The ATEM Mini is an awesome HDMI Switcher from Blackmagic Desgn. With 4 HDMI Inputs, one HDMI Output, and one ‘WebCam’ USB output it offers great value for money. It is widely used by video bloggers and YouTubers for quickly changing camera angles and views, and is also a fantastic addittion to any livestream setup for places of worship, gigs and gamers. But what lies inside – does it hold any secrets? My teardown reveals some interesting facts. Read on…
The ‘Mini’ part of a family of small HDMI siwtchers. It’s two siblings are the ATEM Mini Pro and ATEM Mini Pro ISO, which add featues like livestream without a PC (Pro) and 5-Channel Recording to USB (ISO).
This is not a review – there are hundreds of them on the net already. This is a look under the hood at what makes this clever little device work. During a teardown what I found was both impressive and surprising. I think this baby has more to give.
Lets start with the HDMI Inputs. There are 4 inputs whch, according to the technical specifications, support a wide range of resolutions and formats. They are all listed as HD capable, but not 4K. However they are not all equal – Input one goes to a TI TMDS171 HDMI Re-timer chip – which can support 4K and the other three inputs go to Analog Device’s ADV7610 chip.
So why is Input 1 treated differently? I think the goal here was to allow input 1 to do a fast passthru to the output, because as we shall see later, the HDMI output hardware can also technically support 4K. However at the time of writing this feature is not mentioned anywhere in the documentation.
The HDMI output comes from a TI TDP158 Chip – another chip which is technically capable of outputting 4K – so in theory, with the correct firmware you could imagine a scenario where input 1 supports 4K, and the output supports 4K, with inputs 2,3,4 being HD. You could even do a fast passthru from Input 1 to the Output without going via a frame buffer. That would be cool.
The USB Output is on a Type-C connector – which might lead you to think it could handle USB-3 speeds and devices – but alas, (on the MINI at least), it is only used in USB-2 mode, with only the DP and DM usb signals present – and it’s hooked up to an On-Semi FUSB2805 chip – which is strictly USB 2.0 only.
At least the tech specs are honest about this – they clearly state that the output is USB 2.
Now here’s an anomoly the Ethernet capabilities seem to be understated. The tech specs say the device supports 10/100 Mbps ethernet – but the controller IC for the Ethernet is a TI DP83867CR which is a gigabit ethernet PHY!
There’s not much to say about the two separate audio inputs on the 3.5mm jacks – they get fed into a bog standard PCM1865 4-Channel Audio Dac. They do allow a bias voltage to be applied – which might be useful for lapel mics.

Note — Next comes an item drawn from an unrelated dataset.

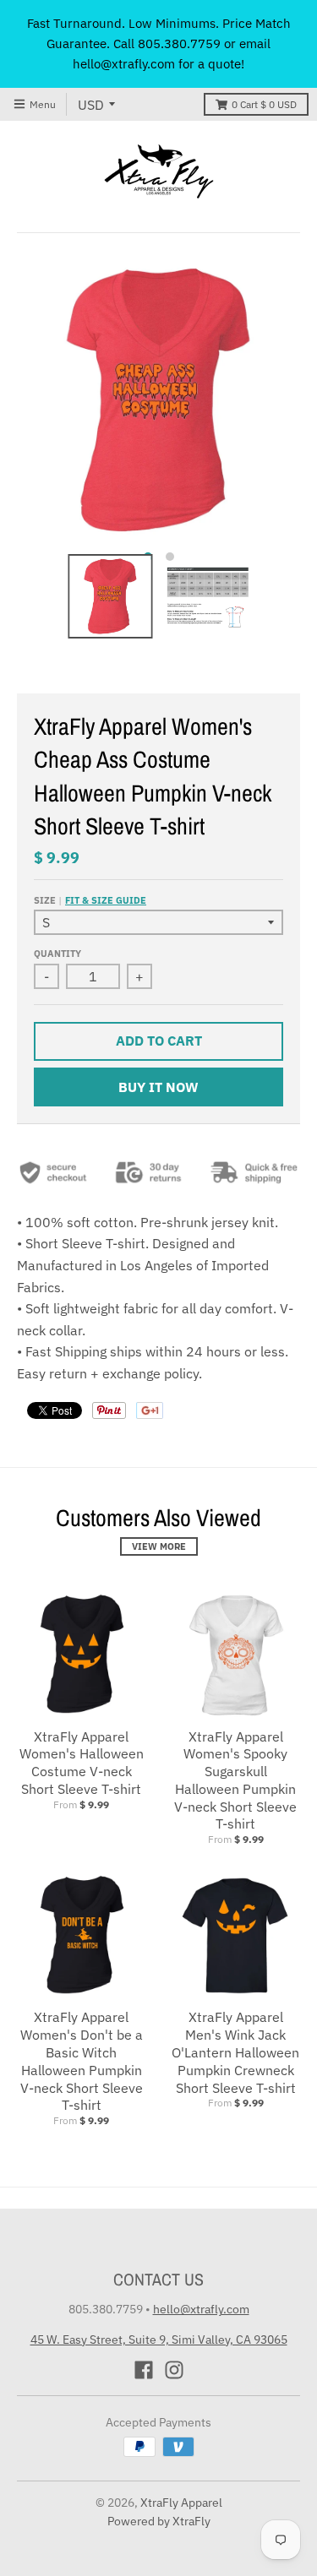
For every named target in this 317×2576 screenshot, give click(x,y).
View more (159, 1546)
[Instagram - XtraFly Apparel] (174, 2370)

Overall Control – The brains of the operation
Pulling all of this together, and sitting right at the heart of the operation is a XILINX ZYNQ-7015 SoC – it’s a very impressive FPGA with dualcore Arm Cortex 9 hard MCUs. The SoC is interfaced to 1 GBYTE (4 x 2 Gbit) DDR3 SDRAM, and a 256 Mbit SPI Flash. This is an impressibely powerful SoC
So the MINI has what looks like a 4K capable input, 3 HD Inputs, and 4K capable output. It has a USB 2.0 Output in a USB-C dress, and a gigibit ethernet port – but not all these features are enabled or used to their full potential. Maybe as you go up the range from Mini to Pro to ISO the SoC Firmware gets more and more capable – I don’t know, I don’t have a Pro or ISO to compare with – or maybe, just maybe, there’s scope for future Firmware updates to tease a bit more out of this fantastic little device. One update I’d love to see is to enable a multi-view preview on the USB output allowing you to preview all 4 inputs before switching one to the HDMI output.
There’s one more thing…
Unde the hood Blackmagic Design have not tried to hide anything. None of the part numbers are removed, or obfuscated. They could easily buy these components with custom markings. Many of the testpoints on the PCB are clearly marked with their function. There’s also this curious header :
… which carries UART TX and RX signals. I wonder what we’d see if we probed them….
Maybe, just maybe, there’s a cunning plan in play here. Just like certain oscilloscope manufacturers which supply a range of ‘scopes with different capabilities, all built from the same hardware, knowing that the casual users will buy the cheap one and then they leave the door open for users to ‘hack’ it up to full capability – and the manufacturers never close that door becauase they know it drives sales. Could BMD be taking a page from that book? Either way the ATEM Mini is a fantasically capable device – even more so once you install the control app which brings out features not available from the buttons – and is definitely a go-to product for me. Go get one!
I am not in any way affilliated to Blackmagic Design or any of it’s distributors. I do not earn any commissions or remuneration from this review. I was not paid by anyone to write this article.